No matter. What's important is that, wherever Hoyer and Scott appear in a public forum, Mathers is likely to be there, too, quixotic to some, intriguing to others, but always a choice, not an echo.
Thomas P. Mathers, a child of the '60s, wore his hair "as long as they let it" at Washington's Archbishop Carroll High School. In 1968 and '69, however, he did his marching in Vietnam. His personal protest against the war was a vote for George McGovern in 1972.
A man in search of a party, he turned Libertarian in 1980, working for Ed Clark for president. When the Spellman seat was declared vacant and a special election called, Mathers suggested that the party jump in. Thirty members of the state Central Committee picked him. After a petition drive and a court battle, Mathers won a spot on the ballot.

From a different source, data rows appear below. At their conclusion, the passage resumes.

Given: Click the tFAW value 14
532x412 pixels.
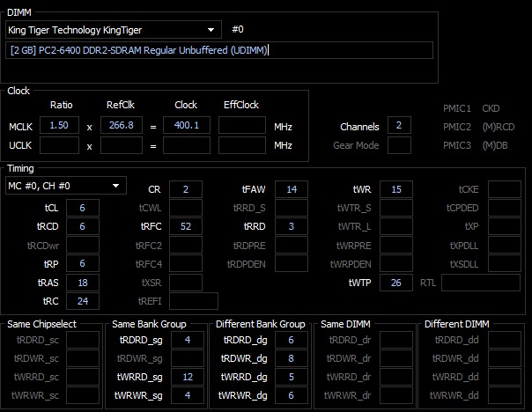Looking at the screenshot, I should pyautogui.click(x=292, y=189).
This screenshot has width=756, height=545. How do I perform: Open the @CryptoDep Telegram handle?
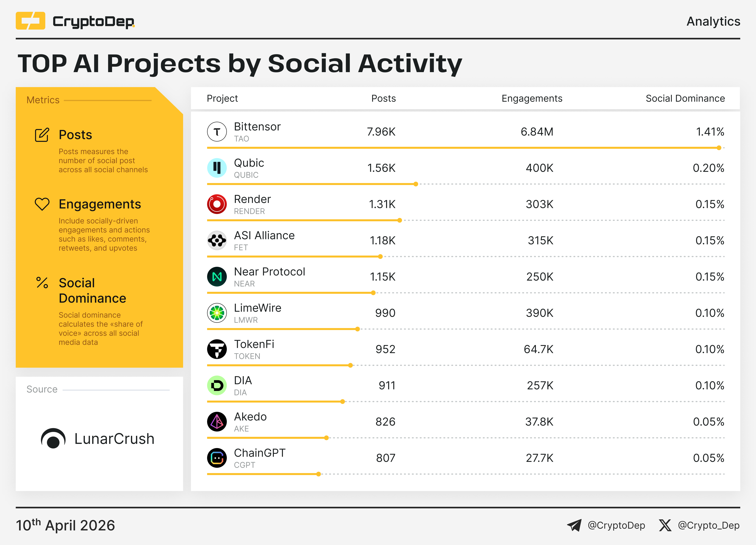(x=616, y=525)
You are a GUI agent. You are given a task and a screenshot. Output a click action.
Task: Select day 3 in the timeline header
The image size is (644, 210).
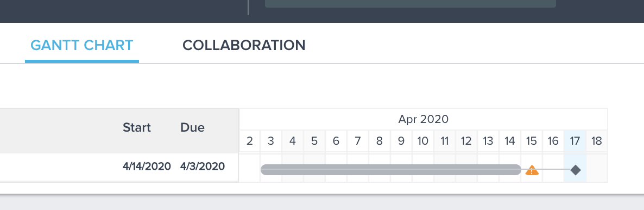(270, 141)
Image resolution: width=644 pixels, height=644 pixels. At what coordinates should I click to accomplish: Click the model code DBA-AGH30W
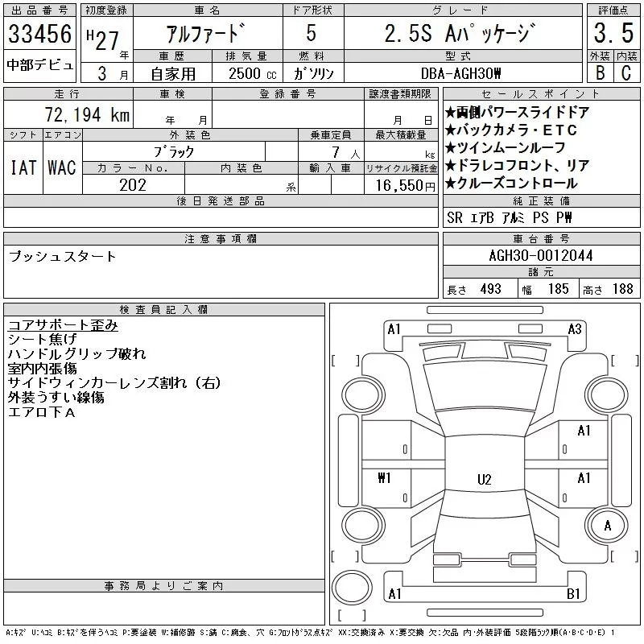[x=462, y=72]
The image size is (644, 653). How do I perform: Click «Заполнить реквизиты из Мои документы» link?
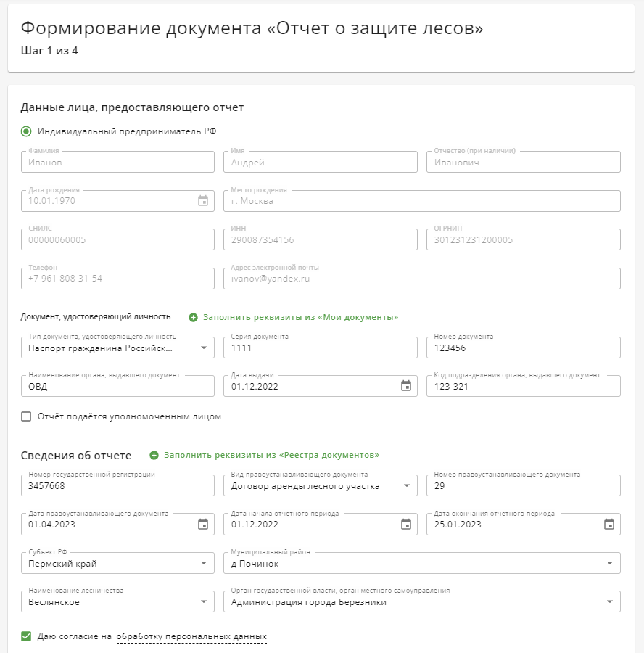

As a Libertarian, Mathers opposes all laws against so-called "victimless crimes," such as prostitution and drug use. His opposition to govenment bail-outs for big business "goes without saying." On local issues, his position on the deficit-ridden Metro mass transit system is, "Sell it."
But Tom Mathers is also a realist who recognizes the short-term inevitability of big government. If elected, he promises to plunge into the bureaucracy, servicing the needs of his consitituents -- the meat and potatoes of congressional work.

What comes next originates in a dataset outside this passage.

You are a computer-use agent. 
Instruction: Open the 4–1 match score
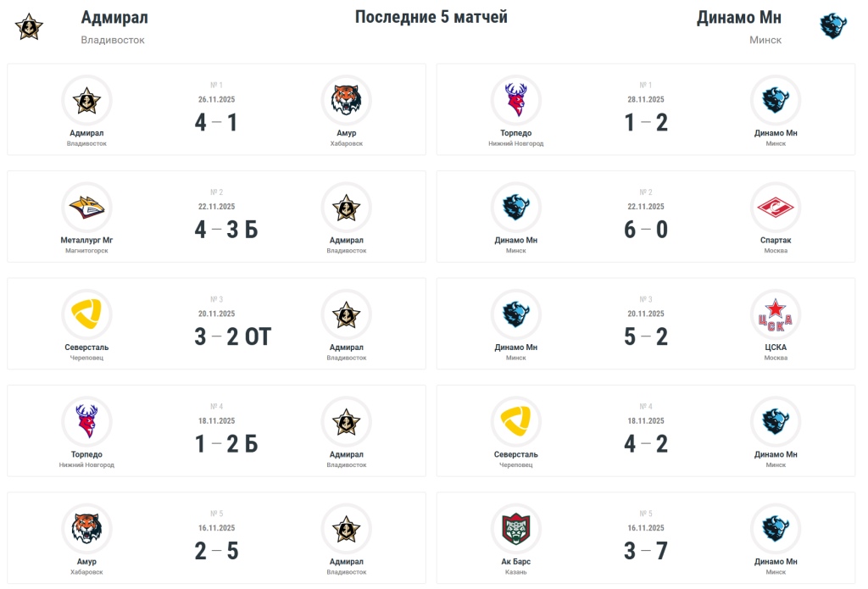click(x=216, y=123)
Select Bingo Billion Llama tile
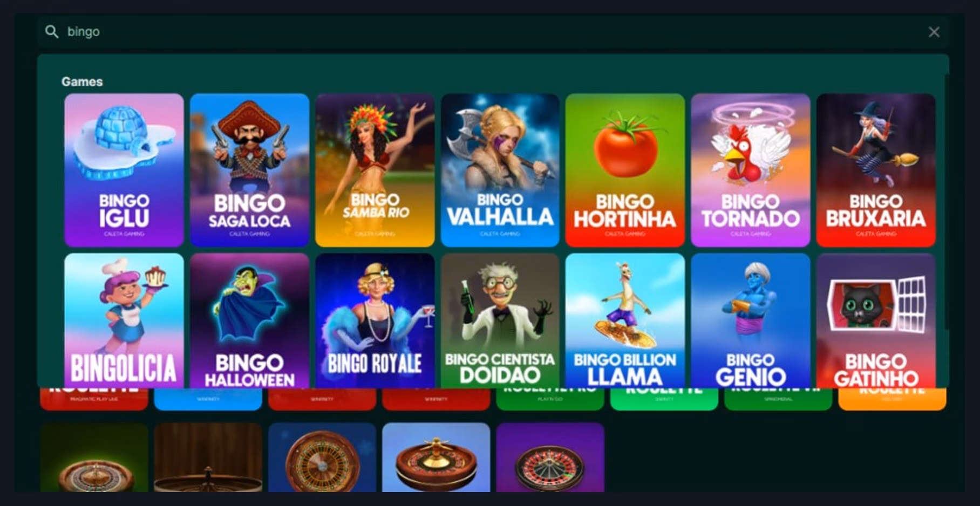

To get to the Hill, he has taken his 12 days of annual leave and five days without pay from his job as a writer for the National Association of Security Dealers. "It's gonna be a long, hot summer for me if I don't win, because I don't have any vacation left," Mathers said.
But he hopes for the best and, as the campaign winds down, says, "I expect I'll be very gratified by the outcome." Come election night, Mathers said he plans to "wander over to my campaign headquarters, tap a keg and watch our victory tally roll up."